Tales son los efectos de esta revelación que sirve de base al cristianismo y de cuya realidad no está permitido dudar. Se nos dice que Dios ha hablado a los hombres, pero, ¿cuándo ha hablado? Habló hace miles de años a unos elegidos a quienes convirtió en sus portavoces, pero, ¿cómo asegurarse de que es cierto que este Dios haya hablado sino remitiéndose al testimonio de los mismos que dicen haber recibido sus órdenes? Estos intérpretes de los caprichos divinos son, pues, hombres; pero, ¿acaso los hombres no son propensos a engañarse a sí mismos y a engañar a otros? ¿Cómo saber entonces si se puede confiar en los testimonios de esos portavoces del cielo? ¿Cómo saber si no han sido víctimas de una imaginación demasiado viva o de alguna ilusión? ¿Cómo demostrar, hoy en día, si es verdad que ese Moisés conversó con su Dios y recibió de él la ley del pueblo judío hace varios miles de años? ¿Cuál era el temperamento de aquel Moisés? ¿Era flemático o apasionado, sincero o canalla, ambicioso o desinteresado, veraz o mentiroso? ¿Se puede confiar en el testimonio de un hombre que, después de haber hecho tantos milagros, nunca pudo desengañar a su pueblo de su idolatría y que, habiendo hecho pasar a cuchillo a 47.000 israelitas, tuvo la desfachatez de declarar que era el más tierno de los hombres? Los libros atribuidos a este Moisés, que narran tantos hechos posteriores a él, ¿son auténticos? En definitiva, ¿qué prueba tenemos de su misión, salvo el testimonio de 600.000 israelitas toscos y supersticiosos, ignorantes y crédulos que acaso fueron las víctimas de un legislador feroz dispuesto siempre a exterminarlos, o que jamás tuvieron conocimiento de lo que se debía escribir luego sobre este famoso legislador?

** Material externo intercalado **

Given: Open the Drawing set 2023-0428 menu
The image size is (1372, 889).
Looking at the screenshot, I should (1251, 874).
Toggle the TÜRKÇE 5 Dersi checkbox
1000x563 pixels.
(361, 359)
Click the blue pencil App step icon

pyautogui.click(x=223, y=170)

¿Qué prueba nos proporciona la religión cristiana de la misión de Jesucristo? ¿Conocemos su carácter y temperamento? ¿Qué crédito podemos otorgar al testimonio de sus discípulos, quienes, según su propia confesión, fueron hombres toscos y no instruidos, susceptibles, por tanto, de dejarse deslumbrar por los artificios de un hábil impostor? ¿No habría tenido más peso para nosotros el testimonio de las personas más instruidas de Jerusalén que el de unos ignorantes, que son ordinariamente víctimas de quién quiera engañarlos?